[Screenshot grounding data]
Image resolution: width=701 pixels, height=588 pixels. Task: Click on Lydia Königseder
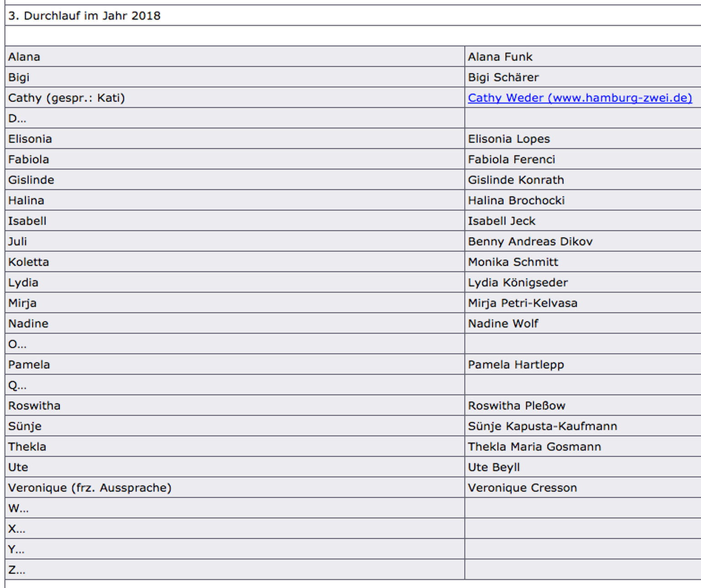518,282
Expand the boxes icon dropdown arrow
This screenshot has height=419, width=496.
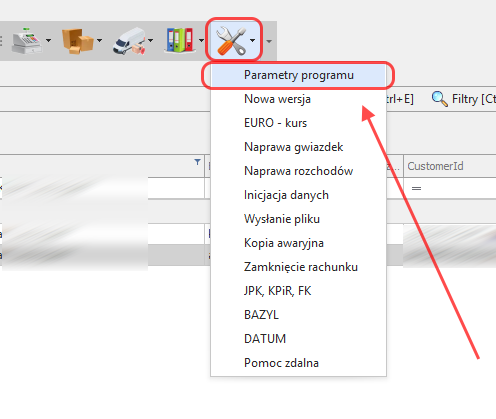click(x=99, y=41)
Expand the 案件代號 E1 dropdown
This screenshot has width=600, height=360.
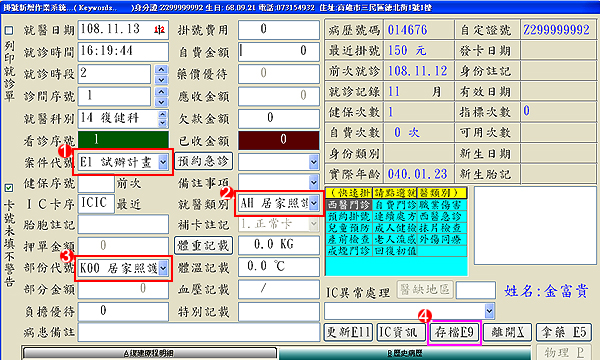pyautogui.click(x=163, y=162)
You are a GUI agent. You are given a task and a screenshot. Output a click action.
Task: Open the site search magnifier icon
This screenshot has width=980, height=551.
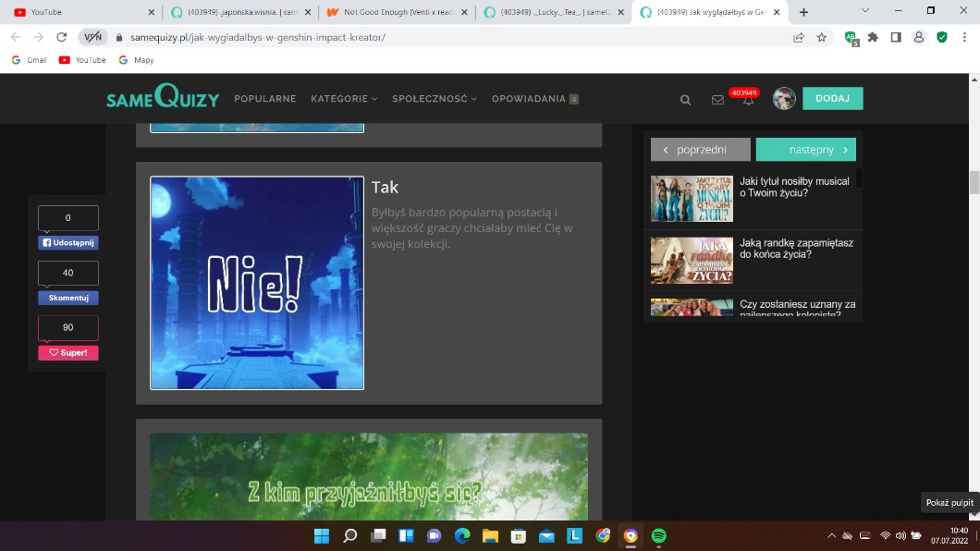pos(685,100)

...

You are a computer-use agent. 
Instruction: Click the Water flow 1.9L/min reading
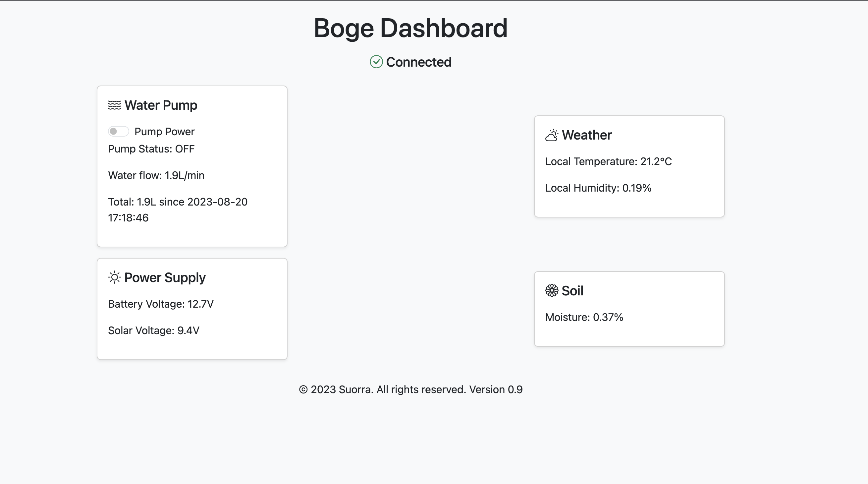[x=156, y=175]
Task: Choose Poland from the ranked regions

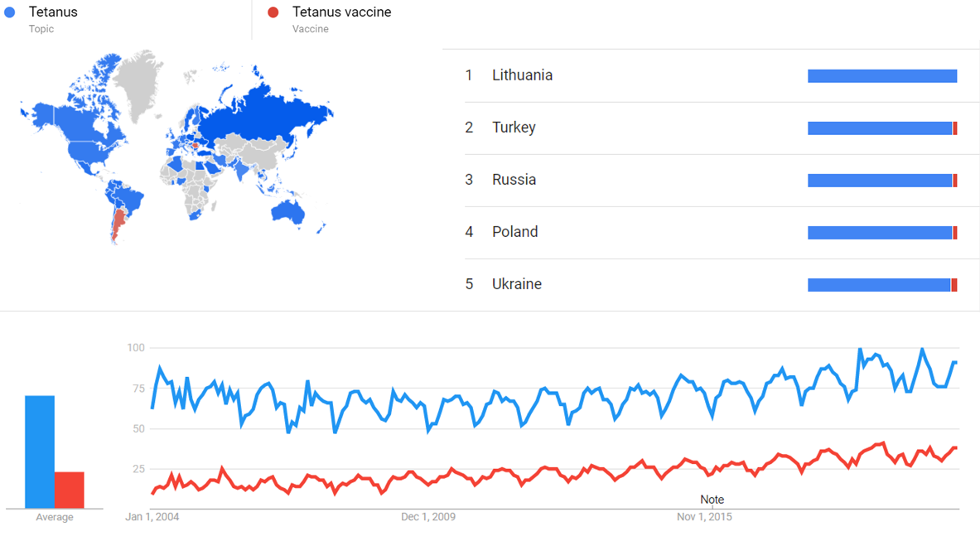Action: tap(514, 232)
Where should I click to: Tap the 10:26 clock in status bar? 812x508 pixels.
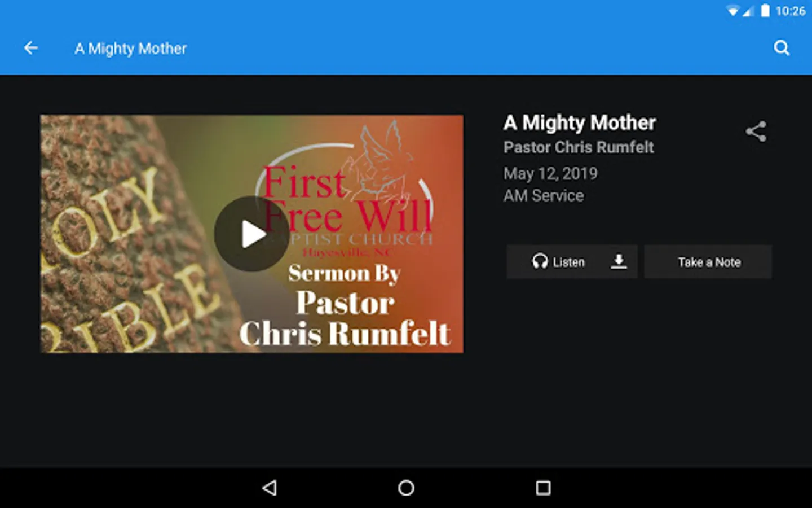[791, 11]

■ What this task involves:
Only the lines with the string "Expand" are wanted; pick them out of the records above and copy them.

■ Reply:
Expand the boxes icon dropdown arrow
Expand the 案件代號 E1 dropdown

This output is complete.